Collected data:
-- Opening Marker --

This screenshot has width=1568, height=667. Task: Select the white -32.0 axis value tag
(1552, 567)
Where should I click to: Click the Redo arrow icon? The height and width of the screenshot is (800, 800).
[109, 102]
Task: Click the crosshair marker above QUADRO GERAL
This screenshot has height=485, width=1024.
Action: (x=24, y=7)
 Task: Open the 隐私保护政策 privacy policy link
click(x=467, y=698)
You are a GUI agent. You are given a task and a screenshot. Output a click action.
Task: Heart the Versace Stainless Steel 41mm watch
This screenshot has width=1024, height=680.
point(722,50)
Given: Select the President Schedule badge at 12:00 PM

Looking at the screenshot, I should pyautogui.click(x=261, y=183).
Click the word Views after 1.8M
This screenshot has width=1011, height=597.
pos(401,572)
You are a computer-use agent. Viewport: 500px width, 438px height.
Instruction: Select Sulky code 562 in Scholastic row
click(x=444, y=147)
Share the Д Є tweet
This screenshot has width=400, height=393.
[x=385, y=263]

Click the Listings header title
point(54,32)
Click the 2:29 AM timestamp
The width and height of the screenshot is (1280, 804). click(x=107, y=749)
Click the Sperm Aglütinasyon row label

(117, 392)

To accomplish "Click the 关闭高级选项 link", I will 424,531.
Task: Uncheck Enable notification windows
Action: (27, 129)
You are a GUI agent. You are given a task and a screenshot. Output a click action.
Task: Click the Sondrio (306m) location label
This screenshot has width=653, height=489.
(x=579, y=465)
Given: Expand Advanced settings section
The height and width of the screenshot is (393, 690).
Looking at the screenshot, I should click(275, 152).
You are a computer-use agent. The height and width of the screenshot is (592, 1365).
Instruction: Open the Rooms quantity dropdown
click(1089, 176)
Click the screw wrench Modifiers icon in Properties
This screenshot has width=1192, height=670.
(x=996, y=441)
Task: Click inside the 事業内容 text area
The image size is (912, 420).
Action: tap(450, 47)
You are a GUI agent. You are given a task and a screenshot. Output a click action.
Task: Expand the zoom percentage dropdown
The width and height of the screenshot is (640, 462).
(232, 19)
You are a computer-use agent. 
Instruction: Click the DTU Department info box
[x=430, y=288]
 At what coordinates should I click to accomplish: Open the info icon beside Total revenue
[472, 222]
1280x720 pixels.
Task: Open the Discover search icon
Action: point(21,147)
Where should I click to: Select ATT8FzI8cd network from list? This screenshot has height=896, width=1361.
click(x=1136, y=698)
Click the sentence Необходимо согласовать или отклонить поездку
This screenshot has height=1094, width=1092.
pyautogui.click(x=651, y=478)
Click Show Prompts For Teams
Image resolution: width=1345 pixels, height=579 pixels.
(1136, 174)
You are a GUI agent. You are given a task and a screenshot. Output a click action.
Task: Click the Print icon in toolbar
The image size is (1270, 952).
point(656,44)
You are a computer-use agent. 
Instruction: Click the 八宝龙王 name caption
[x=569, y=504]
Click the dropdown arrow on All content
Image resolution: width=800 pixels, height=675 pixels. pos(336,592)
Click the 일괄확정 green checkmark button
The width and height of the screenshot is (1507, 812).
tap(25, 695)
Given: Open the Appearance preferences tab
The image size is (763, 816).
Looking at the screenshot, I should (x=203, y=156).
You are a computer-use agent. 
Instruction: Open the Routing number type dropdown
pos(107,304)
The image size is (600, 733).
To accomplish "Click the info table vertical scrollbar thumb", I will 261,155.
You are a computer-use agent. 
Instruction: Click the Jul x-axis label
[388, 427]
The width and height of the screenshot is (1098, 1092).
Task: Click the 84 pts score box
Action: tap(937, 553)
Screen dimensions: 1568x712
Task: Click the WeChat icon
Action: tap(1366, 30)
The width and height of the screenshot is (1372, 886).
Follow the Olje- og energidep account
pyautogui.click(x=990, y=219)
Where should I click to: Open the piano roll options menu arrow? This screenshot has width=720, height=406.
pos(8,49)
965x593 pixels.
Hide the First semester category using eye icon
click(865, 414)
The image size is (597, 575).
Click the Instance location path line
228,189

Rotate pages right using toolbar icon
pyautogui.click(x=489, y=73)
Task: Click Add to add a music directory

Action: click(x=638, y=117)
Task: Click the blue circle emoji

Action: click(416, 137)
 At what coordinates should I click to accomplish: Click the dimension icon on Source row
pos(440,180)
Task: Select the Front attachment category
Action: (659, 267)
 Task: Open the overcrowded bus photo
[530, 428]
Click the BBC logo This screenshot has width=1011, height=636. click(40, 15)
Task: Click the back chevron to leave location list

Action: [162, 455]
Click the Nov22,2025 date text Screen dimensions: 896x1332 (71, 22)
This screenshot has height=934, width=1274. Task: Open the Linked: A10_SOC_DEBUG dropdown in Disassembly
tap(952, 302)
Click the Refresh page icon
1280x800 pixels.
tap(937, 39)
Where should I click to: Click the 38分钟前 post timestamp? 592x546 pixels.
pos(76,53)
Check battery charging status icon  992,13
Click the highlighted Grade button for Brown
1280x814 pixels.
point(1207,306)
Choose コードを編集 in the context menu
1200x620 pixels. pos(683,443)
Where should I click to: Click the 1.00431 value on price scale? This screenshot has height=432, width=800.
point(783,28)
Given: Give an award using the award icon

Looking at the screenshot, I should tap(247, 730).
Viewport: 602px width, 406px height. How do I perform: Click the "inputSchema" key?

-- Closing Marker --

PROMPT: Return the data exactly. Include every record.

RESPONSE TO THIS TASK:
This screenshot has width=1568, height=667. Task: Select the white -32.0 axis value tag
(1552, 567)
Where should I click to: Click the Redo arrow icon? The height and width of the screenshot is (800, 800).
[109, 102]
Task: Click the crosshair marker above QUADRO GERAL
This screenshot has height=485, width=1024.
Action: (x=24, y=7)
 Task: Open the 隐私保护政策 privacy policy link
click(x=467, y=698)
You are a GUI agent. You are given a task and a screenshot. Output a click action.
Task: Heart the Versace Stainless Steel 41mm watch
This screenshot has width=1024, height=680.
point(722,50)
Given: Select the President Schedule badge at 12:00 PM

Looking at the screenshot, I should pyautogui.click(x=261, y=183).
Click the word Views after 1.8M
This screenshot has width=1011, height=597.
pos(401,572)
You are a computer-use agent. Viewport: 500px width, 438px height.
Instruction: Select Sulky code 562 in Scholastic row
click(x=444, y=147)
Share the Д Є tweet
This screenshot has width=400, height=393.
[x=385, y=263]

Click the Listings header title
point(54,32)
Click the 2:29 AM timestamp
The width and height of the screenshot is (1280, 804). click(x=107, y=749)
Click the Sperm Aglütinasyon row label

(117, 392)

To accomplish "Click the 关闭高级选项 link", I will 424,531.
Task: Uncheck Enable notification windows
Action: (27, 129)
You are a GUI agent. You are given a task and a screenshot. Output a click action.
Task: Click the Sondrio (306m) location label
This screenshot has width=653, height=489.
(x=579, y=465)
Given: Expand Advanced settings section
The height and width of the screenshot is (393, 690).
Looking at the screenshot, I should click(275, 152).
You are a computer-use agent. The height and width of the screenshot is (592, 1365).
Instruction: Open the Rooms quantity dropdown
click(1089, 176)
Click the screw wrench Modifiers icon in Properties
This screenshot has width=1192, height=670.
(x=996, y=441)
Task: Click inside the 事業内容 text area
The image size is (912, 420).
Action: tap(450, 47)
You are a GUI agent. You are given a task and a screenshot. Output a click action.
Task: Expand the zoom percentage dropdown
The width and height of the screenshot is (640, 462).
(232, 19)
You are a computer-use agent. 
Instruction: Click the DTU Department info box
[x=430, y=288]
 At what coordinates should I click to accomplish: Open the info icon beside Total revenue
[472, 222]
1280x720 pixels.
Task: Open the Discover search icon
Action: point(21,147)
Where should I click to: Select ATT8FzI8cd network from list? This screenshot has height=896, width=1361.
click(x=1136, y=698)
Click the sentence Необходимо согласовать или отклонить поездку
This screenshot has height=1094, width=1092.
pyautogui.click(x=651, y=478)
Click Show Prompts For Teams
Image resolution: width=1345 pixels, height=579 pixels.
(1136, 174)
You are a GUI agent. You are given a task and a screenshot. Output a click action.
Task: Click the Print icon in toolbar
The image size is (1270, 952).
point(656,44)
You are a computer-use agent. 
Instruction: Click the 八宝龙王 name caption
[x=569, y=504]
Click the dropdown arrow on All content
Image resolution: width=800 pixels, height=675 pixels. pos(336,592)
Click the 일괄확정 green checkmark button
The width and height of the screenshot is (1507, 812).
tap(25, 695)
Given: Open the Appearance preferences tab
The image size is (763, 816).
Looking at the screenshot, I should (x=203, y=156).
You are a computer-use agent. 
Instruction: Open the Routing number type dropdown
pos(107,304)
The image size is (600, 733).
To accomplish "Click the info table vertical scrollbar thumb", I will 261,155.
You are a computer-use agent. 
Instruction: Click the Jul x-axis label
[388, 427]
The width and height of the screenshot is (1098, 1092).
Task: Click the 84 pts score box
Action: tap(937, 553)
Screen dimensions: 1568x712
Task: Click the WeChat icon
Action: tap(1366, 30)
The width and height of the screenshot is (1372, 886).
Follow the Olje- og energidep account
pyautogui.click(x=990, y=219)
Where should I click to: Open the piano roll options menu arrow? This screenshot has width=720, height=406.
pos(8,49)
965x593 pixels.
Hide the First semester category using eye icon
click(865, 414)
The image size is (597, 575).
Click the Instance location path line
228,189

Rotate pages right using toolbar icon
pyautogui.click(x=489, y=73)
Task: Click Add to add a music directory

Action: click(x=638, y=117)
Task: Click the blue circle emoji

Action: click(416, 137)
 At what coordinates should I click to accomplish: Click the dimension icon on Source row
pos(440,180)
Task: Select the Front attachment category
Action: (659, 267)
 Task: Open the overcrowded bus photo
[530, 428]
Click the BBC logo This screenshot has width=1011, height=636. click(40, 15)
Task: Click the back chevron to leave location list

Action: [162, 455]
Click the Nov22,2025 date text Screen dimensions: 896x1332 (71, 22)
This screenshot has height=934, width=1274. Task: Open the Linked: A10_SOC_DEBUG dropdown in Disassembly
tap(952, 302)
Click the Refresh page icon
1280x800 pixels.
tap(937, 39)
Where should I click to: Click the 38分钟前 post timestamp? 592x546 pixels.
pos(76,53)
Check battery charging status icon  992,13
Click the highlighted Grade button for Brown
1280x814 pixels.
point(1207,306)
Choose コードを編集 in the context menu
1200x620 pixels. pos(683,443)
Where should I click to: Click the 1.00431 value on price scale? This screenshot has height=432, width=800.
point(783,28)
Given: Give an award using the award icon

Looking at the screenshot, I should tap(247, 730).
Viewport: 602px width, 406px height. How do I perform: Click the "inputSchema" key?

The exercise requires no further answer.